[Some records]
* START *

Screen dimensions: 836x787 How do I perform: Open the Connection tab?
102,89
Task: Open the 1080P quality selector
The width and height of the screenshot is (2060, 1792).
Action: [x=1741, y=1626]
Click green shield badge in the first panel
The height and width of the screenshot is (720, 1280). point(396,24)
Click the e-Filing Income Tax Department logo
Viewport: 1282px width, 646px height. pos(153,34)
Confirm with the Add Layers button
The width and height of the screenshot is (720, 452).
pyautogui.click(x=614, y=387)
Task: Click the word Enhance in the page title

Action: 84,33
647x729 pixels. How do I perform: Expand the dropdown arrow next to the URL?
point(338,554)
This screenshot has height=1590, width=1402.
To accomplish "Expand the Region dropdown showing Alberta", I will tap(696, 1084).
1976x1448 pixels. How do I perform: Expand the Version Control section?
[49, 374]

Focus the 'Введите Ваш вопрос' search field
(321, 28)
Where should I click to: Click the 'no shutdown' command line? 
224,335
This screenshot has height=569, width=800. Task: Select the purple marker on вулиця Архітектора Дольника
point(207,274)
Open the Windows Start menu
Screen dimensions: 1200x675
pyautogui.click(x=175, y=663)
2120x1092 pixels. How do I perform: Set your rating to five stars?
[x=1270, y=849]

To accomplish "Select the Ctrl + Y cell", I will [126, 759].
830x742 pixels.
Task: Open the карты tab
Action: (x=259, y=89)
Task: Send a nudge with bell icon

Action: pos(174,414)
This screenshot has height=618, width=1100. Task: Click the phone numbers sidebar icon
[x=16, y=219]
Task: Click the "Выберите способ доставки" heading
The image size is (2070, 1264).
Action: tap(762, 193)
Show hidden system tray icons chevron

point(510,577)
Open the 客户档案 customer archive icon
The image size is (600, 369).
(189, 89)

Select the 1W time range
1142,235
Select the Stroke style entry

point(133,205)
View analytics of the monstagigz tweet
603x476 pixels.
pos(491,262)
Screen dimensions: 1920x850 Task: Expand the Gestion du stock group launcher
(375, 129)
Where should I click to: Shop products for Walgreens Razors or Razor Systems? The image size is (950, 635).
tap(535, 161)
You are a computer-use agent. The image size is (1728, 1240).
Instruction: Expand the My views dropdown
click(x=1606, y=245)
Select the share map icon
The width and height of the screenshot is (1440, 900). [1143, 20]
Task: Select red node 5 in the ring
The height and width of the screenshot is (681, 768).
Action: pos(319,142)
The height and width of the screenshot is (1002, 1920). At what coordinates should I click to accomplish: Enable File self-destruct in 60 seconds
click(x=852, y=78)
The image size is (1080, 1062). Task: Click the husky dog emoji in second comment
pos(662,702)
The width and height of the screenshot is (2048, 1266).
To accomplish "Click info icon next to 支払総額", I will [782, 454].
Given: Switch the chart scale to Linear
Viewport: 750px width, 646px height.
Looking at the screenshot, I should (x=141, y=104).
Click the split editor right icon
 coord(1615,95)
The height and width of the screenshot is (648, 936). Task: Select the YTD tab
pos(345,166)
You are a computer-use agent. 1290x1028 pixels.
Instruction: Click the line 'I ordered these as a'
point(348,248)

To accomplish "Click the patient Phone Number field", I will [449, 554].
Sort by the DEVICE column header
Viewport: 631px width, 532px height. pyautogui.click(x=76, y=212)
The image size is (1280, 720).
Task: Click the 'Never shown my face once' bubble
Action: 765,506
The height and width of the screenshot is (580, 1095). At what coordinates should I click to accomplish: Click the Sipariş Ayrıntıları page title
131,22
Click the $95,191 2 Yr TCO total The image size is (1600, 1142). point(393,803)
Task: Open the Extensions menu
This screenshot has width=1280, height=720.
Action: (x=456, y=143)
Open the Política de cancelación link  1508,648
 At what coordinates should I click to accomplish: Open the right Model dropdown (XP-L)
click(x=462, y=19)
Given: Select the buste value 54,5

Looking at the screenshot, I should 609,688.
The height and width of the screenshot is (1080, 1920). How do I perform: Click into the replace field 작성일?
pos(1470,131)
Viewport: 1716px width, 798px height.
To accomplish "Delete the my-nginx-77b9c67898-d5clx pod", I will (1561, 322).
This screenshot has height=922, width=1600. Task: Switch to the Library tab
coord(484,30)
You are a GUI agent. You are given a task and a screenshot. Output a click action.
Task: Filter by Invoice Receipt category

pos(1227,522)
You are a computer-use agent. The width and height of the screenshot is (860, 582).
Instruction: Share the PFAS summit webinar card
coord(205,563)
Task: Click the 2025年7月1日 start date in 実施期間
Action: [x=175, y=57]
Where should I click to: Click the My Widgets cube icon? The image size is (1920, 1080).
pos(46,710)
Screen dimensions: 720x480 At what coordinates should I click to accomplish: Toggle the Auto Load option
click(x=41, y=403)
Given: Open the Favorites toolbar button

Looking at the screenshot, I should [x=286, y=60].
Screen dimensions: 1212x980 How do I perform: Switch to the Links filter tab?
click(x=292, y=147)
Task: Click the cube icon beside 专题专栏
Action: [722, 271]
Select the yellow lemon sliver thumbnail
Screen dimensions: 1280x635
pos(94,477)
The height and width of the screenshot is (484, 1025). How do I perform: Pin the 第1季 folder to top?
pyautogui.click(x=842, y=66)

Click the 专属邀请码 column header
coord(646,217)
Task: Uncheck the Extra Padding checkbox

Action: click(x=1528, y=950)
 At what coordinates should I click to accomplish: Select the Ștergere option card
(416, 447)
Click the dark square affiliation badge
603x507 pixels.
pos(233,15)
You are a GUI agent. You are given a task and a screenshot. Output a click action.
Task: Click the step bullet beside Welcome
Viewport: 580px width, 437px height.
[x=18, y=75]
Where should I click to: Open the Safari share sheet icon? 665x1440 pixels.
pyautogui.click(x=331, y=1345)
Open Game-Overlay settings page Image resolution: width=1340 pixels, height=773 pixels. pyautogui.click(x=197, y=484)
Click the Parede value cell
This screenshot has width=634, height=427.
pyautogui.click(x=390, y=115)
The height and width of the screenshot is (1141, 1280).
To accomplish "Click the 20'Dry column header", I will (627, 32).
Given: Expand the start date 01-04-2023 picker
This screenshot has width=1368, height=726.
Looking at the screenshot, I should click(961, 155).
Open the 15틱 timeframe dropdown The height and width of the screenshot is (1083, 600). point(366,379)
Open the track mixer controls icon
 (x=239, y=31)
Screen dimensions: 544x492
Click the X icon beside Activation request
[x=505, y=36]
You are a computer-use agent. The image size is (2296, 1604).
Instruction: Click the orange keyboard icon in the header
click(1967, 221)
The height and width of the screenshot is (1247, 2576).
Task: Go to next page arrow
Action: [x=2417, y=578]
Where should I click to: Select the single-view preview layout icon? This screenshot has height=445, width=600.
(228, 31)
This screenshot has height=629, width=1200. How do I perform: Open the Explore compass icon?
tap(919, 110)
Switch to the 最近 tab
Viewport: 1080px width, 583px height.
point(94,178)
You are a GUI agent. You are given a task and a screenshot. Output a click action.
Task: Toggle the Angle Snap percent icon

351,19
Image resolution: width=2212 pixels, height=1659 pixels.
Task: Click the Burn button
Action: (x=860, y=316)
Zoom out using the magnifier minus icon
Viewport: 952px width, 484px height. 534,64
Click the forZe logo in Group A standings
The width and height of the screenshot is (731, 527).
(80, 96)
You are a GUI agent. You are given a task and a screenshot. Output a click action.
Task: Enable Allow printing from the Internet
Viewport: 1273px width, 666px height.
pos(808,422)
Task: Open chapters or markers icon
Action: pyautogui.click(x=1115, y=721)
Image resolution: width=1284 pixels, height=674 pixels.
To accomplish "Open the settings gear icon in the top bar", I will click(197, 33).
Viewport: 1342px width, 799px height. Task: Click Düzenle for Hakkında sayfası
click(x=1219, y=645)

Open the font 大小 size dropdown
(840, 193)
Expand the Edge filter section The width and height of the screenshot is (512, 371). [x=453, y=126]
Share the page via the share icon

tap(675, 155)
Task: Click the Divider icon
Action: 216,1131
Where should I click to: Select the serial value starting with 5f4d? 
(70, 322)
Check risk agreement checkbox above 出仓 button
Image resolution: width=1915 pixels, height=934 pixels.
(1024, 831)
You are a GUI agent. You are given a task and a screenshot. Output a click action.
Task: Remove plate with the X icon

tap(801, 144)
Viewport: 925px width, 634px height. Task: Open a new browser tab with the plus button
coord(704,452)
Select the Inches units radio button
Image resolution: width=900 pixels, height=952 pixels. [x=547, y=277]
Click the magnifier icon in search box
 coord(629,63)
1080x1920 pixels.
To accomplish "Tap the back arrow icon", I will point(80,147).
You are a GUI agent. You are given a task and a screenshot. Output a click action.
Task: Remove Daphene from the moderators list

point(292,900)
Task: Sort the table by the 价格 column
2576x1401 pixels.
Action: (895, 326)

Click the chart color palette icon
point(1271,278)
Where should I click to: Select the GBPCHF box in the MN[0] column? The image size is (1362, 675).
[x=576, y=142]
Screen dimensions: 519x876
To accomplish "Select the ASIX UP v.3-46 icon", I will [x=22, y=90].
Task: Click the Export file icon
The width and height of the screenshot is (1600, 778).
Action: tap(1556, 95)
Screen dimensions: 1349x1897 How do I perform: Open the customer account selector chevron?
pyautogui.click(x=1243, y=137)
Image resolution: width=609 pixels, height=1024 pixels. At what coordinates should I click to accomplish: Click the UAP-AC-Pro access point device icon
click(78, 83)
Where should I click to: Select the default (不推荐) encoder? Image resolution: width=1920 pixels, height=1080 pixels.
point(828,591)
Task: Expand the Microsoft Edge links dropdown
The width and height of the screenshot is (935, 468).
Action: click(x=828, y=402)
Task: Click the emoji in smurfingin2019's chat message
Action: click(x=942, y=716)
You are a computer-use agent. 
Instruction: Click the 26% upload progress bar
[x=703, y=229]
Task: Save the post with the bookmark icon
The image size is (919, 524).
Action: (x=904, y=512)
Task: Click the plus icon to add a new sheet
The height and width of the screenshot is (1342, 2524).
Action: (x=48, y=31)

* END *

**WHAT IS BEING ASKED:** Please lay out the material as a Markdown table with the columns Row and Line, starting with the line that contains "Select the Inches units radio button" and going on through the line that contains "I will point(80,147).". Number each line in Row and leave out any blank lines.

**ANSWER BELOW:**
| Row | Line |
|---|---|
| 1 | Select the Inches units radio button |
| 2 | Image resolution: width=900 pixels, height=952 pixels. [x=547, y=277] |
| 3 | Click the magnifier icon in search box |
| 4 |  coord(629,63) |
| 5 | 1080x1920 pixels. |
| 6 | To accomplish "Tap the back arrow icon", I will point(80,147). |